Perhaps not wanting to send off a couple of thousand activists with confusion and disunity as the final word, Dobson said there are “so many reasons for optimism.”
He said the movement was winning the hearts and minds of the American people, citing recent polls showing that a majority of Americans believe that abortion is morally wrong. And he insisted that “the Democrats are not a shoe-in no matter what you are hearing in the media.”
“The big x-factor in this situation is prayer,” he said, noting that his wife Shirley heads the (supposedly nonpartisan) National Day of Prayer. “They’re going to mobilize,” he said.
“Prayer makes a difference. That’s what the polling people don’t take into consideration.
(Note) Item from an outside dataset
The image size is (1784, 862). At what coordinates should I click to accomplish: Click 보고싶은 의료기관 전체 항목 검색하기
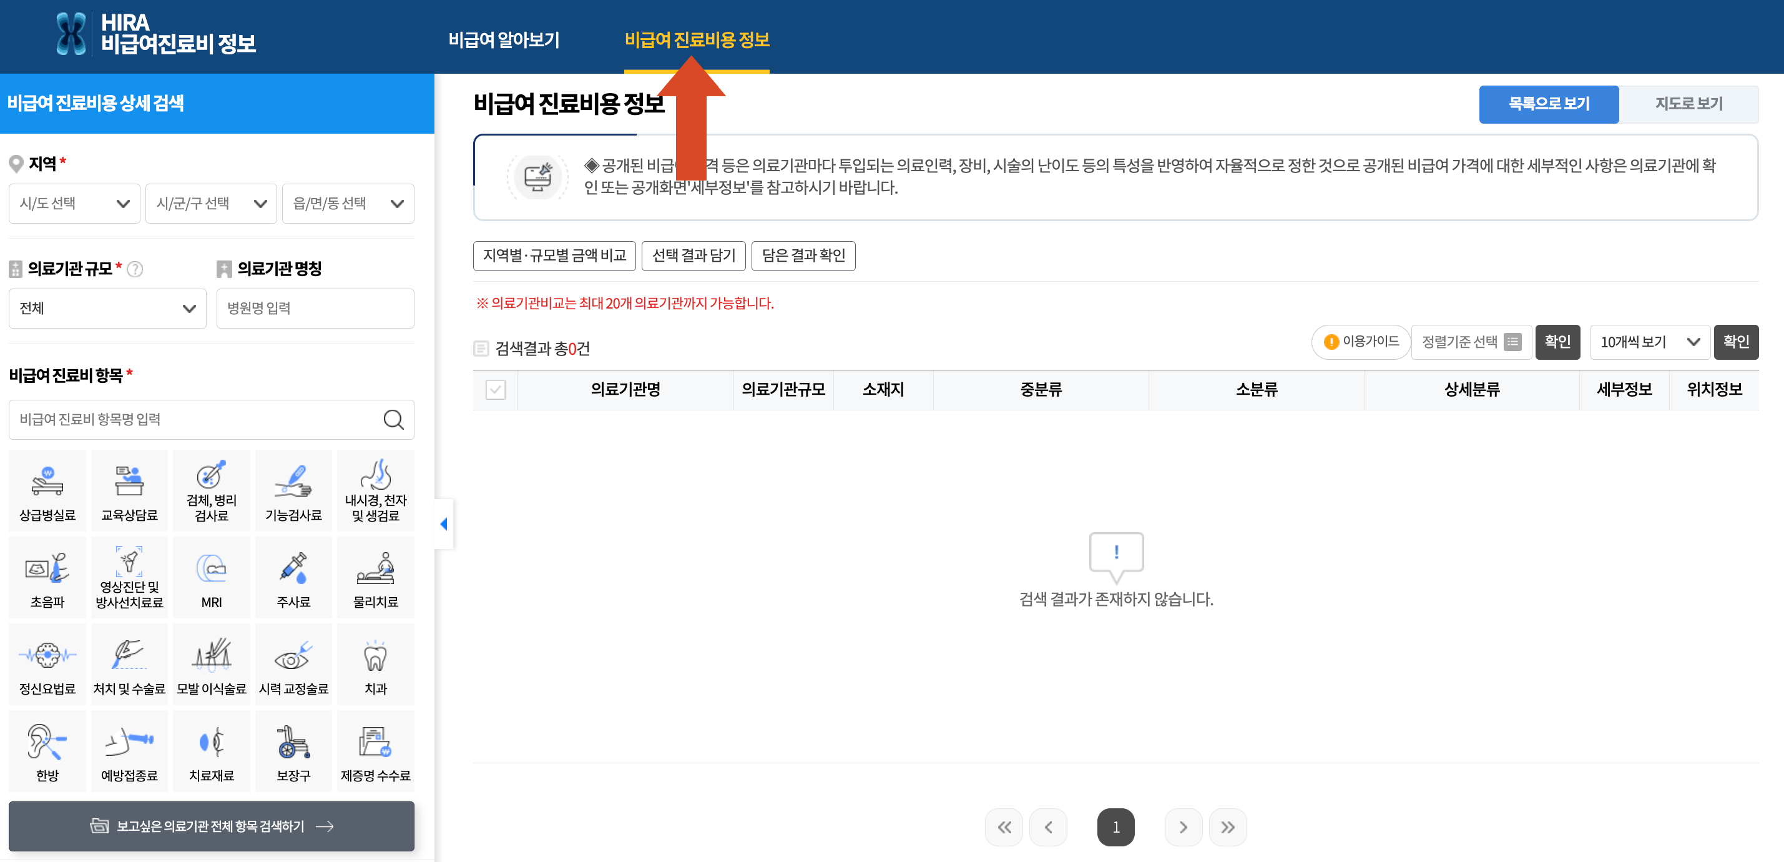(x=211, y=826)
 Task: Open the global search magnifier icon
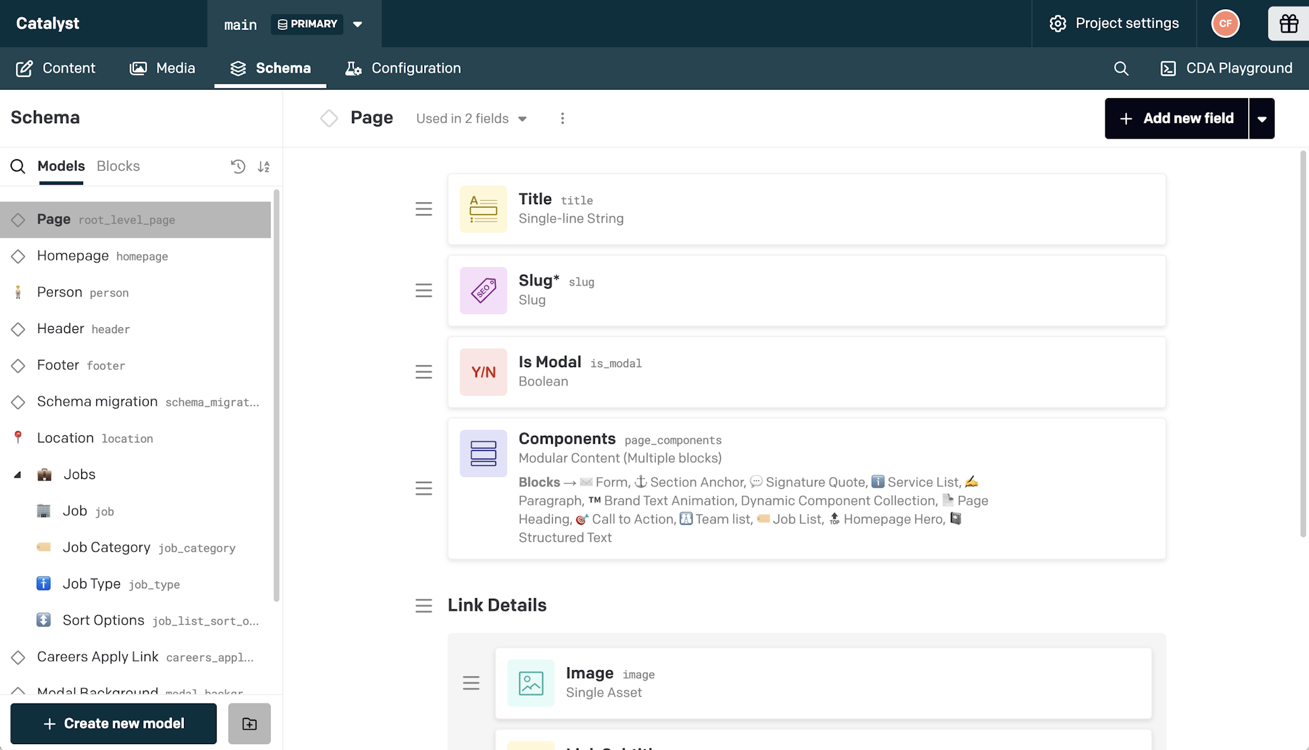(x=1121, y=68)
Because we’ve seen it before. Miracles do occur.”
Program Notes:
Fitting an event that felt like the passing of leadership to a new generation, the invocation was given by the late Jerry Falwell's son Jonathan, who has taken over his dad's Thomas Road Baptist Church.
Until Dobson took the stage, the program was what you’d expect. Tributes, in person and on video, from old friends and fellow culture warriors like Chuck Colson, Ed Meese, Don Wildmon, and Gary Bauer; colleagues like Perkins and Jim Daly, Dobson’s successor as president of Focus on the Family; family memories from Dobson’s son and daughter, and warm words from his wife of 47 years. Don Hodel gave Dobson credit for putting George W. Bush in the White House twice by encouraging conservative evangelicals to turn out for him in 2000 and 2004.
One speaker was FRC board member and deep-pockets funder Elsa Prince Broekhuizen, whose son Erik Prince founded and leads Blackwater Security, which has been enriched by Bush administration contracts and has been the center of controversy over the actions of its contractors in Iraq.
Lee Greenwood of “Proud to be an American” fame provided entertainment. He closed his set with that signature song, not-so-humbly referring to it as “the nation’s anthem.” Attendees treated it as if it were the national anthem, rising to their feet and standing as he sang, a few with hands held up as if in prayer.